Football is Dangerous Business

Football is bad for your health. I'm not talking about those of us who will watch the Superbowl with one hand in a bag of chips and the other clutching a beer. I mean the people we'll be watching, many of whose bodies will sustain the equivalent of a car wreck this coming Sunday -- on top of the many concussions and breaks they've already experienced this season.


This is nothing new, of course, but results from a recently released (and not coincidentally timed) study from the Boston University School of Medicine indicate that the damage may be worse than previously thought. Examining the brains of dead, relatively young former NFL players, scientists discovered damage similar to "what might be found in the brain of an 80-year-old with dementia."


Football is bad for your health, but it is good for the bottom line, which might explain why the National Football League's response to this latest study is reminiscent of the best work from tobacco company flaks in their heyday:


"Hundreds of thousands of people have played football and other sports without experiencing any problem of this type and there continues to be considerable debate within the medical community on the precise long-term effects of concussions and how they relate to other risk factors."

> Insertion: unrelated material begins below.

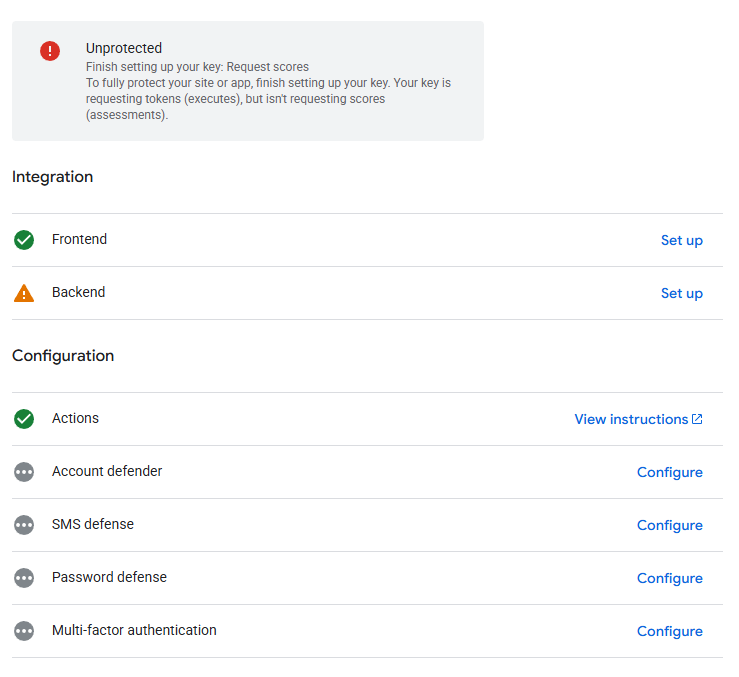
Task: Select the Frontend row label
Action: coord(79,239)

True to tobacco company form, the NFL even has its own internally conducted "studies," completed by real live bought-and-paid-for doctors, to indicate that multiple concussions really aren't that harmful.

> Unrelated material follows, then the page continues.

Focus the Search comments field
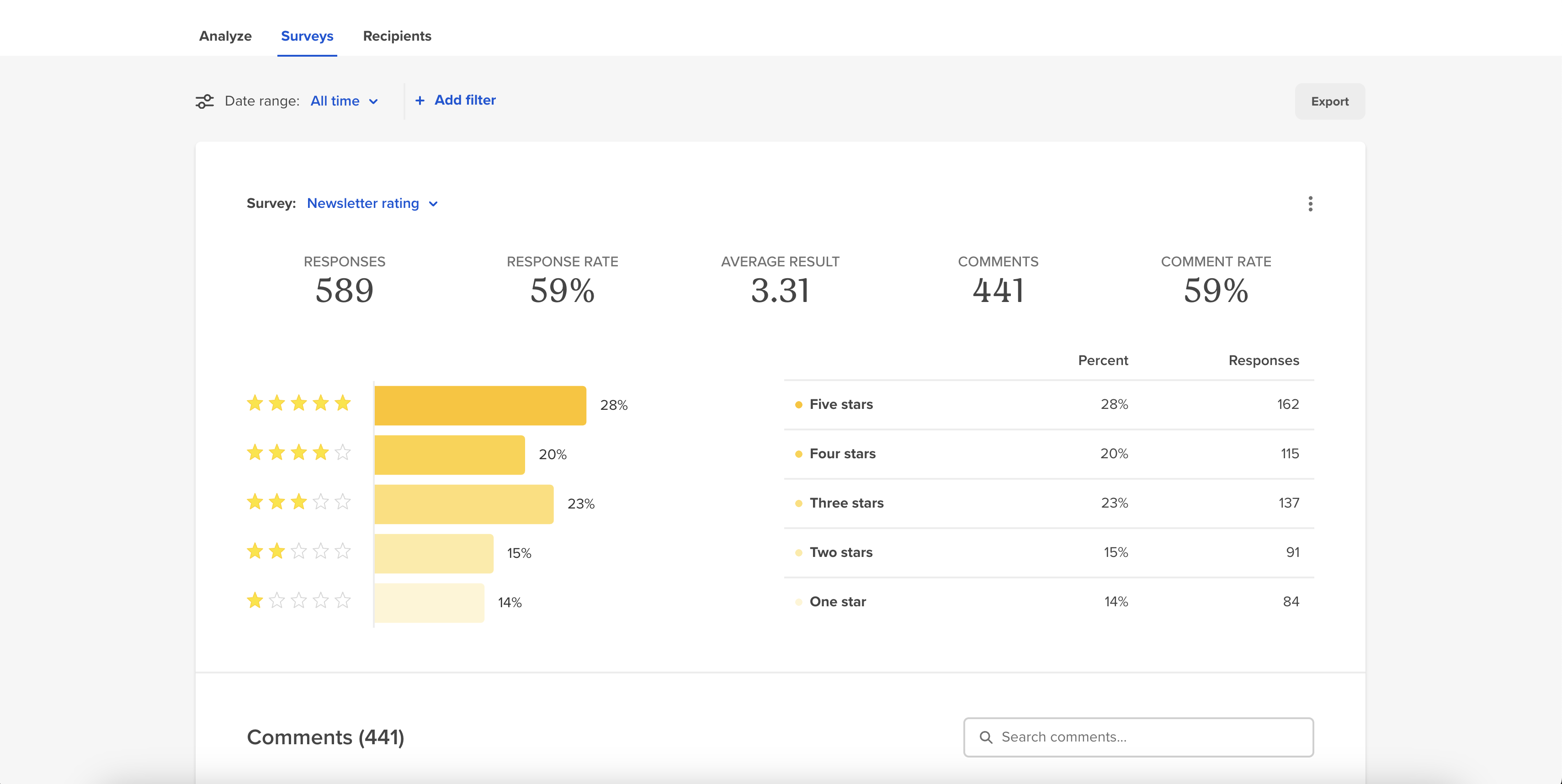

Why the stonewalling? "The league is well-known in legal circles for tenaciously fighting even minor disability claims," wrote ESPN's Peter Keating about similar obfuscation after an autopsy of former player Andre Waters, who killed himself in 2007, showed he had the brain of an 85-year-old, "and the last thing it wants to face is a flood of lawsuits by athletes who suffered head injuries and kept playing."

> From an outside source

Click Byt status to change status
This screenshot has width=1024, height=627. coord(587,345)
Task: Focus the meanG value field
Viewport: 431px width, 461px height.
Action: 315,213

New York Times article weeks after Waters' suicide suggested that the NFL not only keeps tight lips about injuries, it expects players to do the same. I suppose that's to be understood, given the legal risk. Never mind that refusing to acknowledge the problem is only likely to contribute to future injuries and death. Look, kid, do ya wanna play in the big leagues or don't ya?


Is there a solution? How about ginormous padding and helmets, akin to those faux Sumo wrestler outfits? Perhaps making players wear weights in their shoes so they don't have as much velocity when they tackle one another? Ironically, maybe the best solution is to eliminate helmets and pads altogether. As Edward Tenner noted in Why Things Bite Back, helmets have had the unintended consequence of producing more serious injuries on the field, because when players know they are protected, they can brutalize one another with abandon.


Which is why, let's be honest, a good many of us like to watch. But perhaps as the physical consequences of on-field brutality become more apparent, the NFL will begin to hear a voice it's actually willing to listen to -- that of the fans.